RECORDS Start Marker
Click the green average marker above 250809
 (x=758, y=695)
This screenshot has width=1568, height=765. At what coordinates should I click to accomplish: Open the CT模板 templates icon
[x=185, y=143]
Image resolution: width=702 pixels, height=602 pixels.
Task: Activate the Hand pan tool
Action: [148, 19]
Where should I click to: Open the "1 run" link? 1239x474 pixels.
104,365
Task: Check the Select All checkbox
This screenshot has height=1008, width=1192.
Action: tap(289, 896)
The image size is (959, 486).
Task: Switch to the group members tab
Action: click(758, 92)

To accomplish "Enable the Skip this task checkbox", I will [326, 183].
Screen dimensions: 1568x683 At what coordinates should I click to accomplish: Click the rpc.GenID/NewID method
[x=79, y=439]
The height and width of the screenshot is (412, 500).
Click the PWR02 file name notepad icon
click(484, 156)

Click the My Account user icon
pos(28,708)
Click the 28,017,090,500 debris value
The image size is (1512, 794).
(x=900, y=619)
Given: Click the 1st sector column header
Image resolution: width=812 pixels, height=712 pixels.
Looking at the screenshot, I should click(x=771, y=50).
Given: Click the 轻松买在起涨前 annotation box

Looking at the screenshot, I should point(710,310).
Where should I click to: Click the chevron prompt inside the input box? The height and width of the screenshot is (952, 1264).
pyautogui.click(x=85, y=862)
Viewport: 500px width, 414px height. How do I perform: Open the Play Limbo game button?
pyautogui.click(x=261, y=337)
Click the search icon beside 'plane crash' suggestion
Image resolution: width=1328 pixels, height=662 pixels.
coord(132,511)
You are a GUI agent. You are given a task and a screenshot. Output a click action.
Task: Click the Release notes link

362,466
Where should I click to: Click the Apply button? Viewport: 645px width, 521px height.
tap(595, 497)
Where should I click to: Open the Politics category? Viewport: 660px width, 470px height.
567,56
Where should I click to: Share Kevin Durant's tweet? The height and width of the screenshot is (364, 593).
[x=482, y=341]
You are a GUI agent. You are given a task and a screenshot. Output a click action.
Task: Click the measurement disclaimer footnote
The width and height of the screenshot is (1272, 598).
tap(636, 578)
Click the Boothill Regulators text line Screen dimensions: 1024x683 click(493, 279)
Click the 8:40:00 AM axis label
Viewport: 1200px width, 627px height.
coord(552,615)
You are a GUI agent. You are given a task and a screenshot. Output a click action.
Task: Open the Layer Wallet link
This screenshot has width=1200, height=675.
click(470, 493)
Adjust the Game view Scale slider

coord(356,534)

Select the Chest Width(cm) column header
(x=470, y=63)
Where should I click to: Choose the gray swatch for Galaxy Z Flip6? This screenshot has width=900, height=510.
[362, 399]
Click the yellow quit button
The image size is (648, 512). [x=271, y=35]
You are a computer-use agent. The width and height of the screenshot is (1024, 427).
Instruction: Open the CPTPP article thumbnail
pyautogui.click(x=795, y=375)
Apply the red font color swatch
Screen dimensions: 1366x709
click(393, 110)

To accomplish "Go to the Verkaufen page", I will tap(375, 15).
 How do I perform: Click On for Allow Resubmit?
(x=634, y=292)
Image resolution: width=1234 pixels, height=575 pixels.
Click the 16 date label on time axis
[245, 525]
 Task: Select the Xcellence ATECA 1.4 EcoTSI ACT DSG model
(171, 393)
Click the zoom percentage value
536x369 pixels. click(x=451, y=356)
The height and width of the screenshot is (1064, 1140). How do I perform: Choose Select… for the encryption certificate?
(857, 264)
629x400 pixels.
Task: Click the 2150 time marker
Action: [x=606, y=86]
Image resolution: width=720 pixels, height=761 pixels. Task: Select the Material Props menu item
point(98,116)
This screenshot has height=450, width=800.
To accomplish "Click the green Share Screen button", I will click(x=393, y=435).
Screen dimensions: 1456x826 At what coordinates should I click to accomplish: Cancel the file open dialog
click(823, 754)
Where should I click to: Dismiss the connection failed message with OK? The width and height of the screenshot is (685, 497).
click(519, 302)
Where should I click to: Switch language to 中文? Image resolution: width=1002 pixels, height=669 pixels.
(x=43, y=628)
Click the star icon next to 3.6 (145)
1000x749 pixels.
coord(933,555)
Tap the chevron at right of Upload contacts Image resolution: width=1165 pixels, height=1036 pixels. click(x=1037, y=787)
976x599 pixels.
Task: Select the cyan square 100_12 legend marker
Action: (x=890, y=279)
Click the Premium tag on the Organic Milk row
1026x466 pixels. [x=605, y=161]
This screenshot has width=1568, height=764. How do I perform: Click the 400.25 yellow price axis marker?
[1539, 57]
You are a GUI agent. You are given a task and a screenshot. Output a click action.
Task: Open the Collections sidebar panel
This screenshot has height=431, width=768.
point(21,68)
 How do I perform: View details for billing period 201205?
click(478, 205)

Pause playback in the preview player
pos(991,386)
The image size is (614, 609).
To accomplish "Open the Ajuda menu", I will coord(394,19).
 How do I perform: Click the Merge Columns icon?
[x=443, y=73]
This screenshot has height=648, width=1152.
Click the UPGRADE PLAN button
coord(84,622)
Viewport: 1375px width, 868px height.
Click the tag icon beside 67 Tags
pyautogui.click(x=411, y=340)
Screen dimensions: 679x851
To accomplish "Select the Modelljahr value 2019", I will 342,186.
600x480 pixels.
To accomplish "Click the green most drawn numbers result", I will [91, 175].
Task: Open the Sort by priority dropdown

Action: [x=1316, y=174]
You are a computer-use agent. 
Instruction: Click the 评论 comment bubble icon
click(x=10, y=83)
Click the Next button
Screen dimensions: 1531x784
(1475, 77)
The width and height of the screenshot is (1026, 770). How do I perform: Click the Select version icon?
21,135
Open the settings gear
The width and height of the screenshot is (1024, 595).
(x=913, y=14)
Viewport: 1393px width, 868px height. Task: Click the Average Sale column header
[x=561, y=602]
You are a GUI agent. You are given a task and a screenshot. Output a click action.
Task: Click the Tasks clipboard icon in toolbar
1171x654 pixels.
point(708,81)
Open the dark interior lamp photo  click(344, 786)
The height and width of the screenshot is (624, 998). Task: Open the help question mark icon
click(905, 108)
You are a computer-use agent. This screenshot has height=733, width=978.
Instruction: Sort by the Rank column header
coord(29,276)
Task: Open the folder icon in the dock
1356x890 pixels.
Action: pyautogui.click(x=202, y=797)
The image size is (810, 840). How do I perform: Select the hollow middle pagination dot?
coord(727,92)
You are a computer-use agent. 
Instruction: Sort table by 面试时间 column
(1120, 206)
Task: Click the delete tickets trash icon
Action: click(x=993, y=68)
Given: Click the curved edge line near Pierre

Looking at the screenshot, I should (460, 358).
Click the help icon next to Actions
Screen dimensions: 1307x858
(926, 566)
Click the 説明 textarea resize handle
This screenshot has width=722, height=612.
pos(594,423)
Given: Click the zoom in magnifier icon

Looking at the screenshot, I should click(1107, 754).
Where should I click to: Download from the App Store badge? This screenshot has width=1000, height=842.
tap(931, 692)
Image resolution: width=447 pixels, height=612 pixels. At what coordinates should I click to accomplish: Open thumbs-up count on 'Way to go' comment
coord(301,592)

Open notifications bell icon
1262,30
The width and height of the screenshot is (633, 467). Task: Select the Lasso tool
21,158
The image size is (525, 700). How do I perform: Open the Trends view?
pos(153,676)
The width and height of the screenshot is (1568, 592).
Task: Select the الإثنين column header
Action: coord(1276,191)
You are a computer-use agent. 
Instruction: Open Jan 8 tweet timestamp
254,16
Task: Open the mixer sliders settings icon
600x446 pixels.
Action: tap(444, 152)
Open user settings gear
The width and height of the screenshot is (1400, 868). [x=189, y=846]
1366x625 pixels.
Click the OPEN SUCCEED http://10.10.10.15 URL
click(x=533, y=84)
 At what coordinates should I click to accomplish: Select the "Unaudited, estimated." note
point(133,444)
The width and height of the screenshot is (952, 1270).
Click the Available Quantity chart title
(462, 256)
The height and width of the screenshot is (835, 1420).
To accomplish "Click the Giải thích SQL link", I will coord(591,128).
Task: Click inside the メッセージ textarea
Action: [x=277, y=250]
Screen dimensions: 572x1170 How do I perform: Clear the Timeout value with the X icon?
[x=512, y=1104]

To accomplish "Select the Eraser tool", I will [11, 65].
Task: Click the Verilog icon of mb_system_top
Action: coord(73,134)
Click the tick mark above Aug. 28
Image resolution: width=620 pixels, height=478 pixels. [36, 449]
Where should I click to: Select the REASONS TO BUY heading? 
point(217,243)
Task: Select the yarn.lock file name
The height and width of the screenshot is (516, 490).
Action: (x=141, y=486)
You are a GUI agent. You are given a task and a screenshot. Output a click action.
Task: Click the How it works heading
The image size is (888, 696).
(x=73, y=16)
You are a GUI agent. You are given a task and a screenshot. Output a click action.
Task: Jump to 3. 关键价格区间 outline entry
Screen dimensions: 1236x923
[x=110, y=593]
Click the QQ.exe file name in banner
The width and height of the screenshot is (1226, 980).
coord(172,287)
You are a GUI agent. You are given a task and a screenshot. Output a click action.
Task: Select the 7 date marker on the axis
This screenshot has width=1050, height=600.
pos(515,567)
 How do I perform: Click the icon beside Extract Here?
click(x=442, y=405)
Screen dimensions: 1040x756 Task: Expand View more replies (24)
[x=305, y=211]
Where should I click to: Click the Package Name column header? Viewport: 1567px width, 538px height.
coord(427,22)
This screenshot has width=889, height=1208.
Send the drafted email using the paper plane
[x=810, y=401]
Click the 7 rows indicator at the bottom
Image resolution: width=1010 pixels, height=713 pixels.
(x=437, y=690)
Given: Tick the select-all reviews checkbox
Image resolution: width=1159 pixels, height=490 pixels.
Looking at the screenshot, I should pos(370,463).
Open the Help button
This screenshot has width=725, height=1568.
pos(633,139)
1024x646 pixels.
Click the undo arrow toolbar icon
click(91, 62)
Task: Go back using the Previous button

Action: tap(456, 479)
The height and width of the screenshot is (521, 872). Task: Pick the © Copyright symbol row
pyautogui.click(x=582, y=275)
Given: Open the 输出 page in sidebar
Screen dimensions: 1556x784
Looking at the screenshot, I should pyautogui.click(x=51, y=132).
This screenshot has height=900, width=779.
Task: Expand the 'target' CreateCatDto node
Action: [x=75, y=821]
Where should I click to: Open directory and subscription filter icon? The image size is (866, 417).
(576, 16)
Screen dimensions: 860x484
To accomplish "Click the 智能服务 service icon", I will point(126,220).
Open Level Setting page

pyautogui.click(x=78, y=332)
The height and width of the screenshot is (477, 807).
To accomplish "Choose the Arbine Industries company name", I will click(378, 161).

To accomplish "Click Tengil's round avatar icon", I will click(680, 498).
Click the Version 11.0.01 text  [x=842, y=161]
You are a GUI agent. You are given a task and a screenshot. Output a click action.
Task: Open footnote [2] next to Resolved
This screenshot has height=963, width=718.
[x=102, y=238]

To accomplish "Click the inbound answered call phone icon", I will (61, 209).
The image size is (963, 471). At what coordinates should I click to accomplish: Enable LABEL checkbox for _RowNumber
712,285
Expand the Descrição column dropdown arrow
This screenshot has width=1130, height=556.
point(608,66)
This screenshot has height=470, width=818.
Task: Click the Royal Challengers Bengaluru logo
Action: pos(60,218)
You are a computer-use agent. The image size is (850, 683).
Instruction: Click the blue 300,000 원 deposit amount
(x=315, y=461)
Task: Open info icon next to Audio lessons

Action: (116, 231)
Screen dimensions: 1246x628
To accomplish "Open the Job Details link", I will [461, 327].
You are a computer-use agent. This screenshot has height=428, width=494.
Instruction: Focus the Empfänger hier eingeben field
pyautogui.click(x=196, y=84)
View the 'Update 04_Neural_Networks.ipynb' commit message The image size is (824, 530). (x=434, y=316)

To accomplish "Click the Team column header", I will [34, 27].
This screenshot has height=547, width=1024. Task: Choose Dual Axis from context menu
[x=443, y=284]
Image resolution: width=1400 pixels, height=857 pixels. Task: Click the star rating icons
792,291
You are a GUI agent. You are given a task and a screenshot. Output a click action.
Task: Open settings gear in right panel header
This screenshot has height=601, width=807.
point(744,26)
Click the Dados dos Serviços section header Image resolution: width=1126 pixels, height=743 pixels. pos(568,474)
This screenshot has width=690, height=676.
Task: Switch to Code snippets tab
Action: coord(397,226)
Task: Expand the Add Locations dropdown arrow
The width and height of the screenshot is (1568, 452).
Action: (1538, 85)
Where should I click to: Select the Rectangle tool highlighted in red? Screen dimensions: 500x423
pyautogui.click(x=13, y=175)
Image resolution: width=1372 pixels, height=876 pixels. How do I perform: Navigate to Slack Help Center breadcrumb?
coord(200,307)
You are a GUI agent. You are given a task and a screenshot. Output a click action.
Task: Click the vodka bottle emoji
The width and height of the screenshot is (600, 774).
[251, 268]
RECORDS End Marker
PROBLEM DESCRIPTION: Begin with the top line of the material and go as far as the line with "Task: Check the Select All checkbox". Set down those lines exactly, both ends included, and nothing more.

EXPECTED OUTPUT:
Click the green average marker above 250809
 (x=758, y=695)
This screenshot has width=1568, height=765. At what coordinates should I click to accomplish: Open the CT模板 templates icon
[x=185, y=143]
Image resolution: width=702 pixels, height=602 pixels.
Task: Activate the Hand pan tool
Action: [148, 19]
Where should I click to: Open the "1 run" link? 1239x474 pixels.
104,365
Task: Check the Select All checkbox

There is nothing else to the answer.